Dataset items
[Start of section]

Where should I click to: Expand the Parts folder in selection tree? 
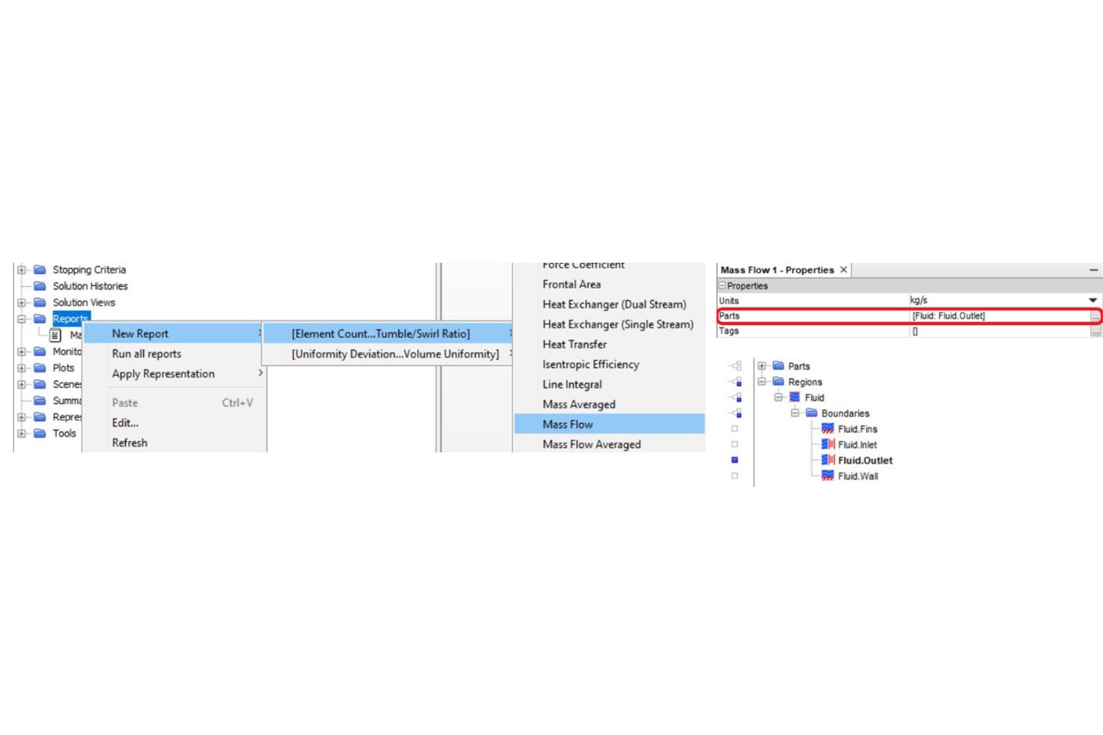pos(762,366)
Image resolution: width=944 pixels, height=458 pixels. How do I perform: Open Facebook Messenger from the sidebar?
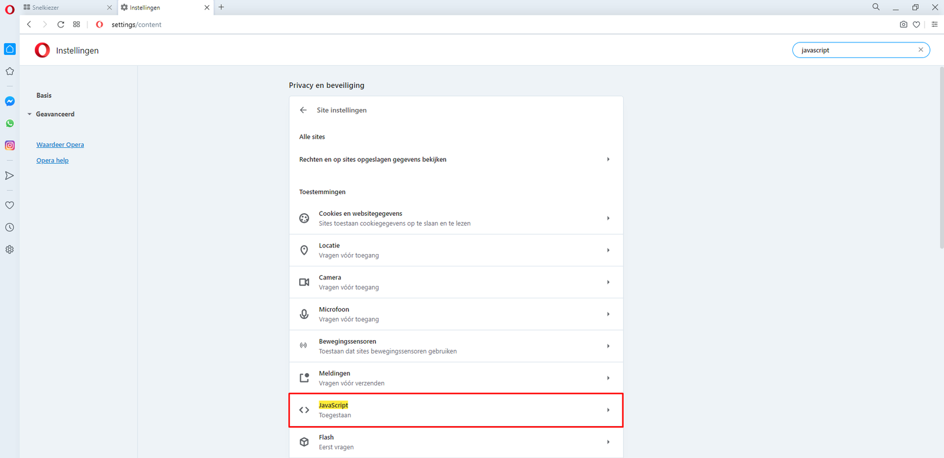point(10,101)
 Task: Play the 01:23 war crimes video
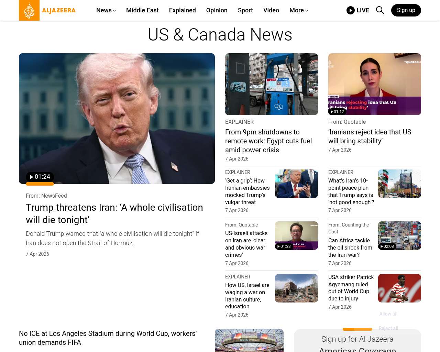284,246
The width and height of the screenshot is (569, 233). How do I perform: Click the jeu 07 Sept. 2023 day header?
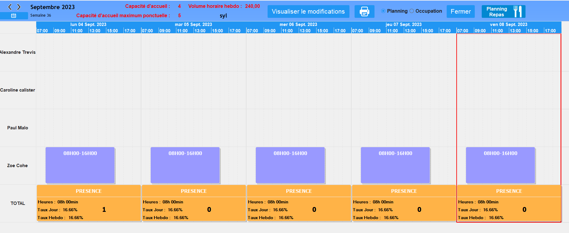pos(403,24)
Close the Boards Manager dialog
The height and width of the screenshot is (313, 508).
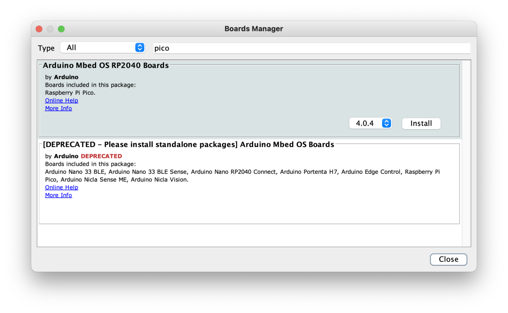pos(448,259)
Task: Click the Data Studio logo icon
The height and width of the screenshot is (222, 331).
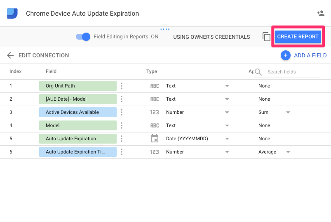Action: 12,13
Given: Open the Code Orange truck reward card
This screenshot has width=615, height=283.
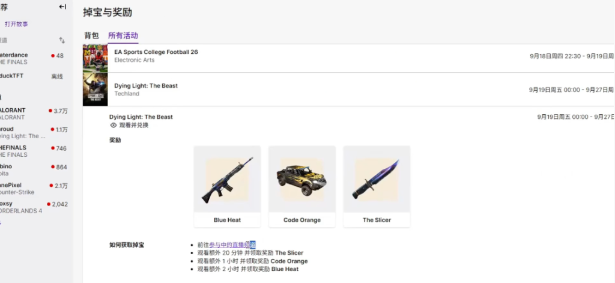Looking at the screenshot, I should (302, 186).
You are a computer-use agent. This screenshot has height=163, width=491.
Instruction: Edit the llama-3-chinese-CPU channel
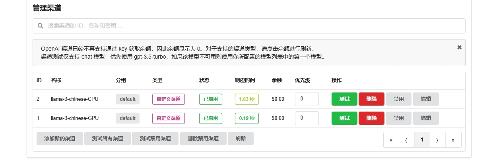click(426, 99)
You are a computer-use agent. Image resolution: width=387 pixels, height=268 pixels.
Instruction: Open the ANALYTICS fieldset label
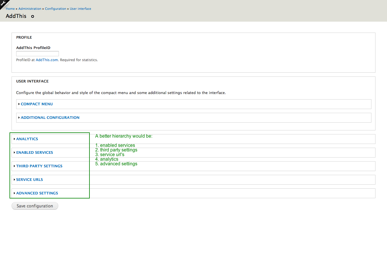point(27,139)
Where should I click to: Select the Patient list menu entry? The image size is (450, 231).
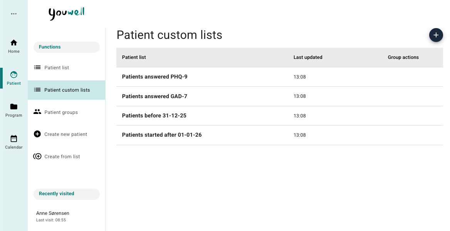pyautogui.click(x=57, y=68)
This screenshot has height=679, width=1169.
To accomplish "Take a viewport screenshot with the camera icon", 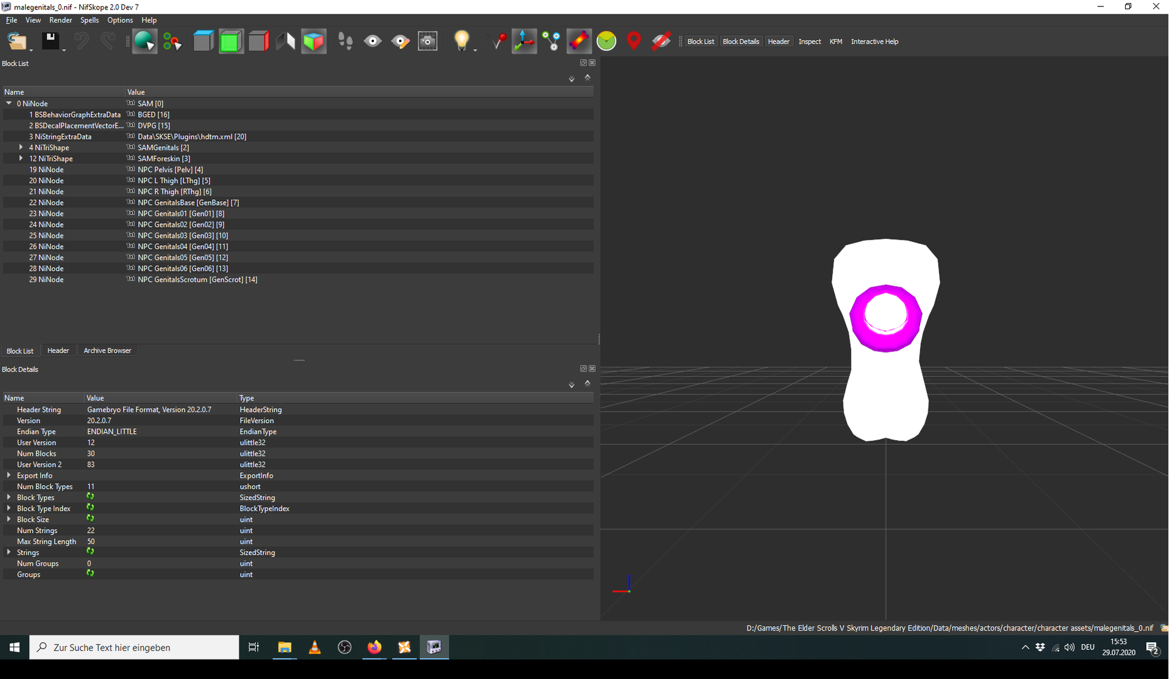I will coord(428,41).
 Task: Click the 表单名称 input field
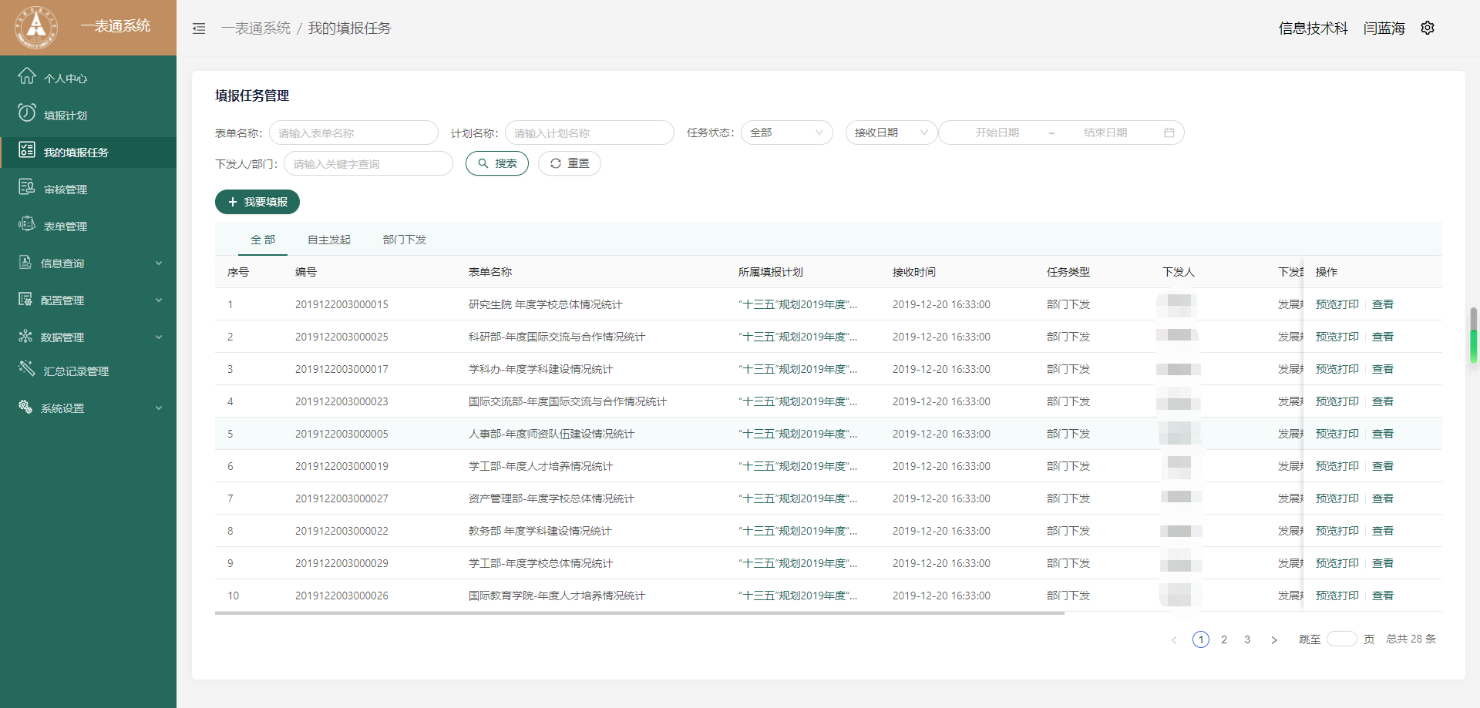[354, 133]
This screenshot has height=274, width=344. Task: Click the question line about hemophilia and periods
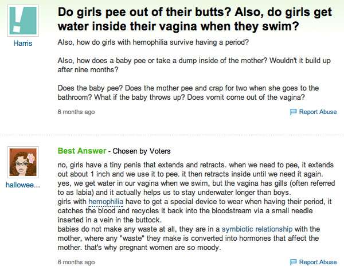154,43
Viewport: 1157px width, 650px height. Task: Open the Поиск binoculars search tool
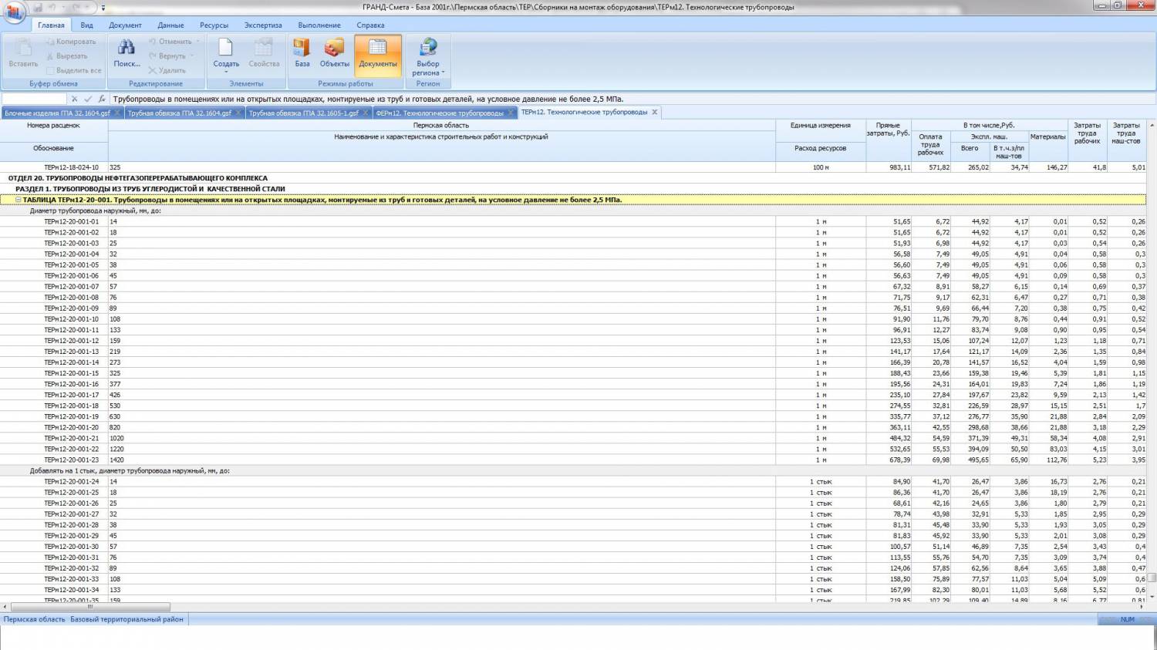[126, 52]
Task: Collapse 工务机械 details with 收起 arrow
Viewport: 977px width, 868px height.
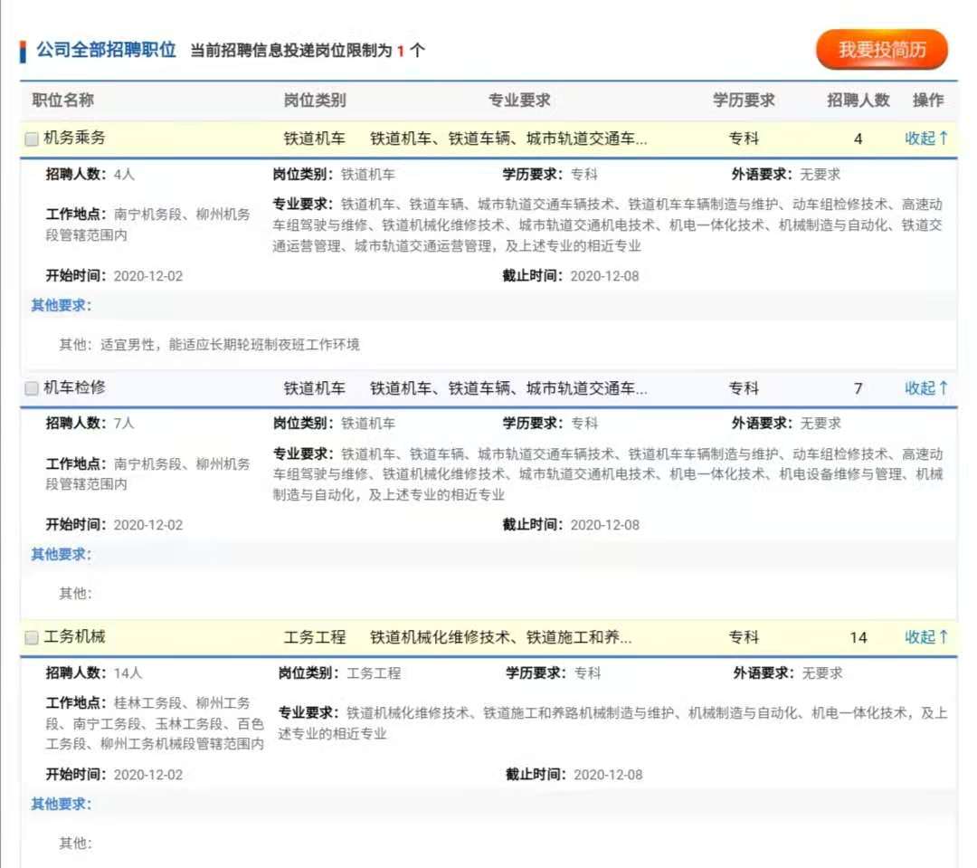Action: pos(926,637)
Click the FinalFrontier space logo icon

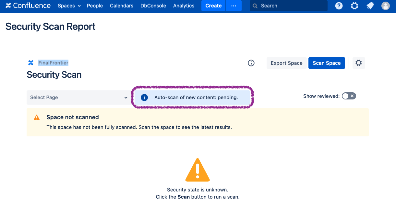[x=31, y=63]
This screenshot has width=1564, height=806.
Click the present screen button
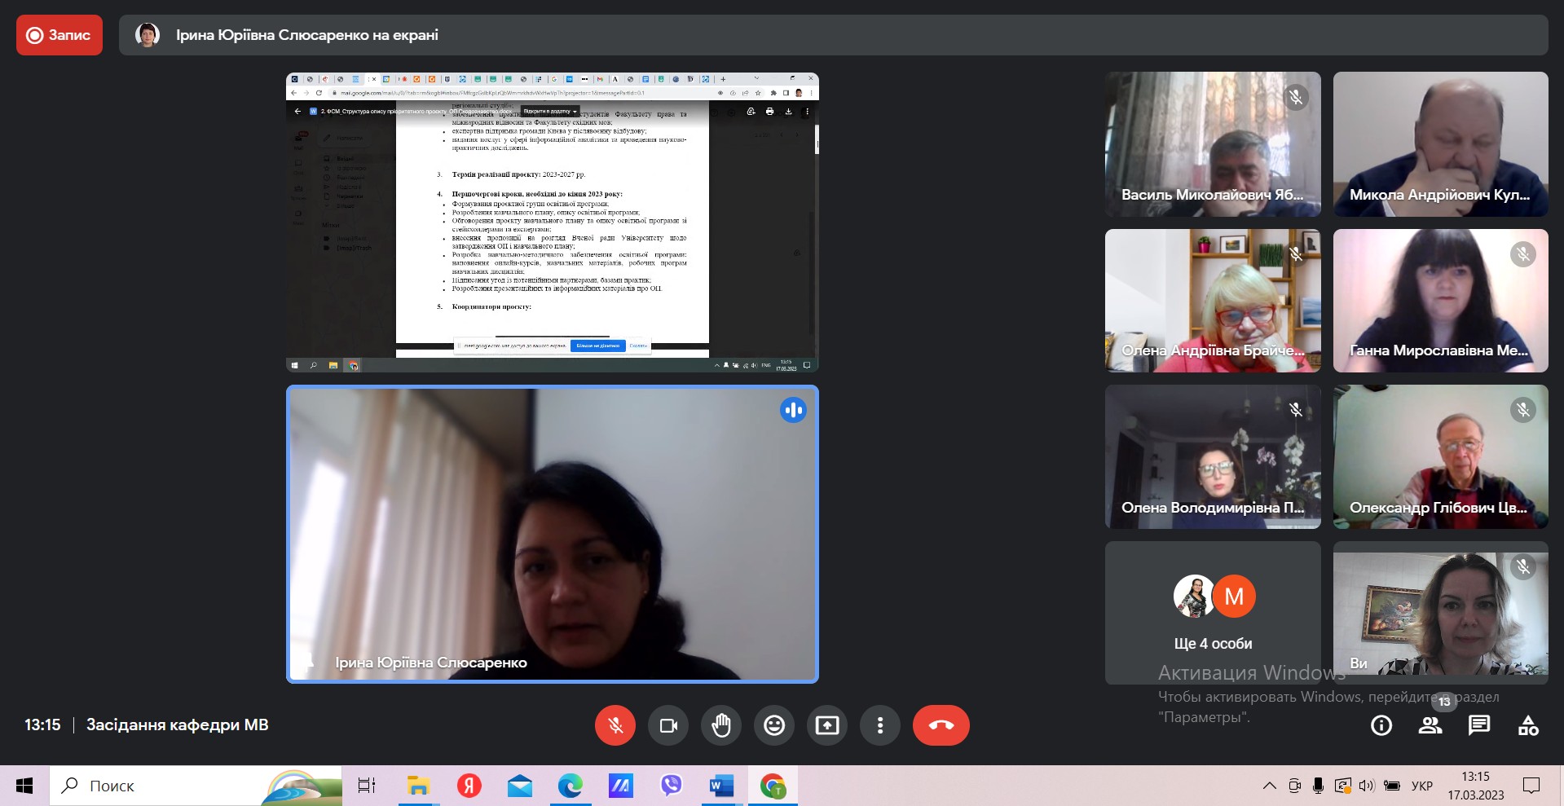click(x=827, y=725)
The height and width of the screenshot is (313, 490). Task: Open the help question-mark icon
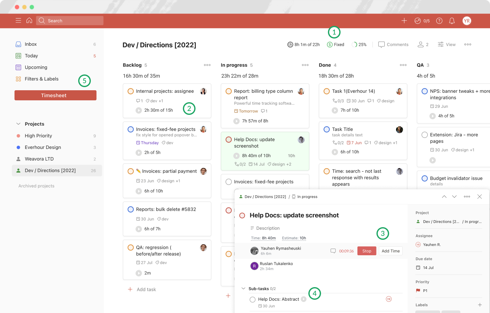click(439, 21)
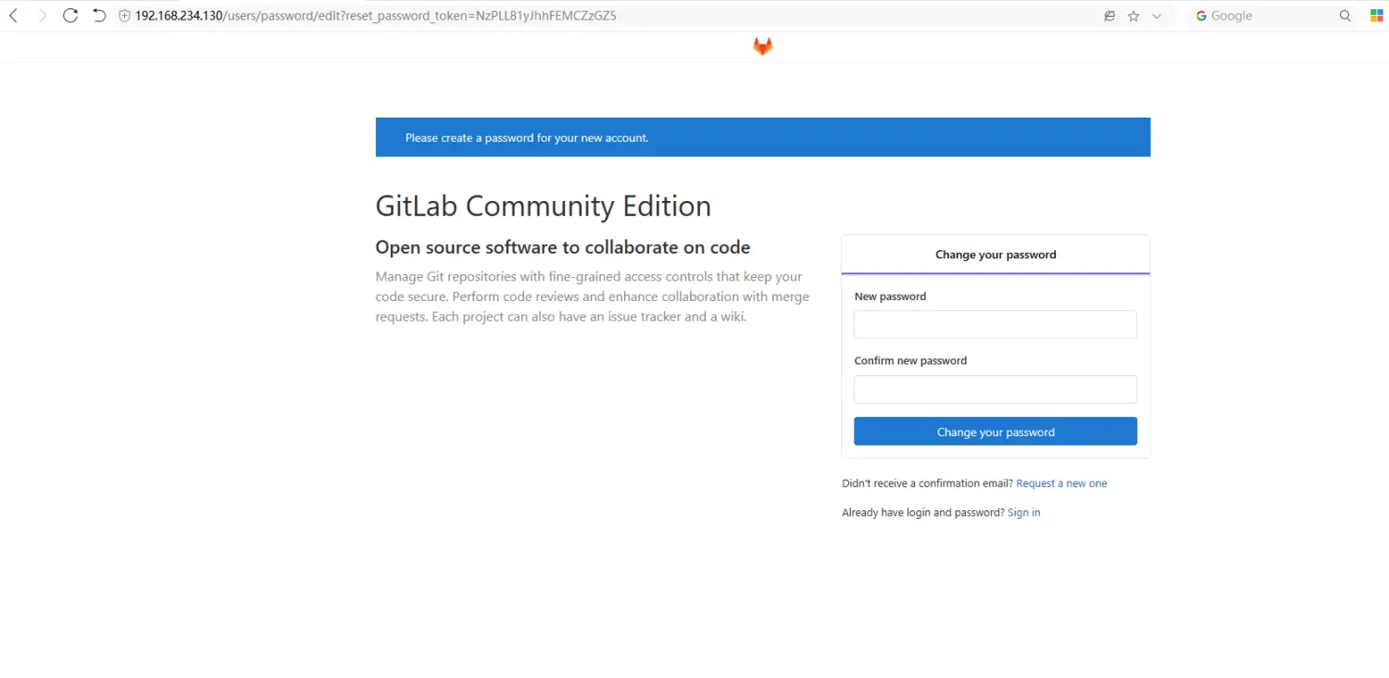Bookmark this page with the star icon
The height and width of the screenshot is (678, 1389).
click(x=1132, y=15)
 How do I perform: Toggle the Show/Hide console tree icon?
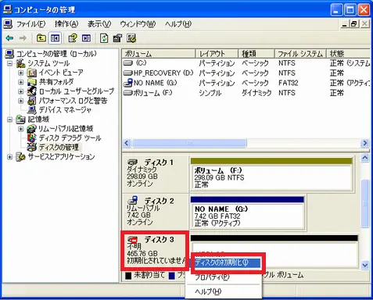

[End of section]

**What is expected:**
When a line in the records holds the string "computer", copy that line.

**Completed task:**
You are a computer-use agent. This screenshot has height=163, width=491.
You are a computer-use agent. Image resolution: width=387 pixels, height=268 pixels.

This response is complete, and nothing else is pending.